■ **The task**: Retype the records below exactly. Leave nothing out.

■ **Data provided**:
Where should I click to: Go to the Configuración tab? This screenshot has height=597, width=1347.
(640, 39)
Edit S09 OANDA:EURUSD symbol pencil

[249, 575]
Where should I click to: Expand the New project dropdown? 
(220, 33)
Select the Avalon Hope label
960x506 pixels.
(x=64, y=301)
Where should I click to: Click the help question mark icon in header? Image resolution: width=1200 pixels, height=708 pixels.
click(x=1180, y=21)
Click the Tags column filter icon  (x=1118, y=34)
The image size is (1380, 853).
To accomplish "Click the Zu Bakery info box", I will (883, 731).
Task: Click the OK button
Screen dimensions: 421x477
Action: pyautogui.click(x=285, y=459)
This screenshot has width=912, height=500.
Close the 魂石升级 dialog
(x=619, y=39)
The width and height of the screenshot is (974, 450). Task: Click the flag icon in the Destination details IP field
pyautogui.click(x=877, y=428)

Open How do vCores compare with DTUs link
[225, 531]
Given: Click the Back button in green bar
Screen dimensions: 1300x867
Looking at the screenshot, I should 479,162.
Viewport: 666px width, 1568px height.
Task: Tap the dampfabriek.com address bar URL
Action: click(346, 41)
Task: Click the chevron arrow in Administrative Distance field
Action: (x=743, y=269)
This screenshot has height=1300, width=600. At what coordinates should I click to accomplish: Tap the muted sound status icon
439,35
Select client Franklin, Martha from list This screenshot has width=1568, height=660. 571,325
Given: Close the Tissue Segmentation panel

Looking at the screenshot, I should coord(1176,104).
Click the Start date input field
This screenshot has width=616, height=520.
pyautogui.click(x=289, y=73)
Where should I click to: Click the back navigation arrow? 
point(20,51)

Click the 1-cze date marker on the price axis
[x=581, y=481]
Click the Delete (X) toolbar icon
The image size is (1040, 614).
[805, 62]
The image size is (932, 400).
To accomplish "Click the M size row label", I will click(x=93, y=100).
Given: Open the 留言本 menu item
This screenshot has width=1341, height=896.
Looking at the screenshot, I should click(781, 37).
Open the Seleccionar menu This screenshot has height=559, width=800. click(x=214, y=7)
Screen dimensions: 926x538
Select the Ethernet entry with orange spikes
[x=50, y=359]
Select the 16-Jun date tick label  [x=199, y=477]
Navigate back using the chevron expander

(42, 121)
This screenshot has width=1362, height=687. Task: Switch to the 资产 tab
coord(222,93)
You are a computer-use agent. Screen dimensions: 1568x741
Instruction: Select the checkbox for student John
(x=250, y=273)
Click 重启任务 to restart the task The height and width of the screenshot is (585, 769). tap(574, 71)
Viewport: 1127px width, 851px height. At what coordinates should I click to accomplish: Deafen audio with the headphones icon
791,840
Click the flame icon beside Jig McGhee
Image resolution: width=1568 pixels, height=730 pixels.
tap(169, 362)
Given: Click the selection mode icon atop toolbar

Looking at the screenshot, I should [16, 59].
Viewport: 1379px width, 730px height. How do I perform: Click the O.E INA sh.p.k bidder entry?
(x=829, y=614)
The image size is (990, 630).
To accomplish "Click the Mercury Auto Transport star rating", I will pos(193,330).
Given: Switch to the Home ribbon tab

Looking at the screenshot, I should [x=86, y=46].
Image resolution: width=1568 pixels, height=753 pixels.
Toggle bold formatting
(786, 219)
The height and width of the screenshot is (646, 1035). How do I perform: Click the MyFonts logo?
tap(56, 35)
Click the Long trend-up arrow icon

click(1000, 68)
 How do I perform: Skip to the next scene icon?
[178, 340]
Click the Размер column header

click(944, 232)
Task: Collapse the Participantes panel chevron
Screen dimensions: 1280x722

■ **Problem solution**:
Where should I click to: Go to the Configuración tab? This screenshot has height=597, width=1347.
(640, 39)
Edit S09 OANDA:EURUSD symbol pencil

[249, 575]
Where should I click to: Expand the New project dropdown? 
(220, 33)
Select the Avalon Hope label
960x506 pixels.
(x=64, y=301)
Where should I click to: Click the help question mark icon in header? Image resolution: width=1200 pixels, height=708 pixels.
click(x=1180, y=21)
Click the Tags column filter icon  (x=1118, y=34)
The image size is (1380, 853).
To accomplish "Click the Zu Bakery info box", I will (883, 731).
Task: Click the OK button
Screen dimensions: 421x477
Action: pyautogui.click(x=285, y=459)
This screenshot has width=912, height=500.
Close the 魂石升级 dialog
(x=619, y=39)
The width and height of the screenshot is (974, 450). Task: Click the flag icon in the Destination details IP field
pyautogui.click(x=877, y=428)

Open How do vCores compare with DTUs link
[225, 531]
Given: Click the Back button in green bar
Screen dimensions: 1300x867
Looking at the screenshot, I should 479,162.
Viewport: 666px width, 1568px height.
Task: Tap the dampfabriek.com address bar URL
Action: click(346, 41)
Task: Click the chevron arrow in Administrative Distance field
Action: (x=743, y=269)
This screenshot has height=1300, width=600. At what coordinates should I click to accomplish: Tap the muted sound status icon
439,35
Select client Franklin, Martha from list This screenshot has width=1568, height=660. 571,325
Given: Close the Tissue Segmentation panel

Looking at the screenshot, I should coord(1176,104).
Click the Start date input field
This screenshot has width=616, height=520.
pyautogui.click(x=289, y=73)
Where should I click to: Click the back navigation arrow? 
point(20,51)

Click the 1-cze date marker on the price axis
[x=581, y=481]
Click the Delete (X) toolbar icon
The image size is (1040, 614).
[805, 62]
The image size is (932, 400).
To accomplish "Click the M size row label", I will click(x=93, y=100).
Given: Open the 留言本 menu item
This screenshot has width=1341, height=896.
Looking at the screenshot, I should click(781, 37).
Open the Seleccionar menu This screenshot has height=559, width=800. click(x=214, y=7)
Screen dimensions: 926x538
Select the Ethernet entry with orange spikes
[x=50, y=359]
Select the 16-Jun date tick label  [x=199, y=477]
Navigate back using the chevron expander

(42, 121)
This screenshot has width=1362, height=687. Task: Switch to the 资产 tab
coord(222,93)
You are a computer-use agent. Screen dimensions: 1568x741
Instruction: Select the checkbox for student John
(x=250, y=273)
Click 重启任务 to restart the task The height and width of the screenshot is (585, 769). tap(574, 71)
Viewport: 1127px width, 851px height. At what coordinates should I click to accomplish: Deafen audio with the headphones icon
791,840
Click the flame icon beside Jig McGhee
Image resolution: width=1568 pixels, height=730 pixels.
tap(169, 362)
Given: Click the selection mode icon atop toolbar

Looking at the screenshot, I should [16, 59].
Viewport: 1379px width, 730px height. How do I perform: Click the O.E INA sh.p.k bidder entry?
(x=829, y=614)
The image size is (990, 630).
To accomplish "Click the Mercury Auto Transport star rating", I will pos(193,330).
Given: Switch to the Home ribbon tab

Looking at the screenshot, I should [x=86, y=46].
Image resolution: width=1568 pixels, height=753 pixels.
Toggle bold formatting
(786, 219)
The height and width of the screenshot is (646, 1035). How do I perform: Click the MyFonts logo?
tap(56, 35)
Click the Long trend-up arrow icon

click(1000, 68)
 How do I perform: Skip to the next scene icon?
[178, 340]
Click the Размер column header

click(944, 232)
Task: Collapse the Participantes panel chevron
Screen dimensions: 1280x722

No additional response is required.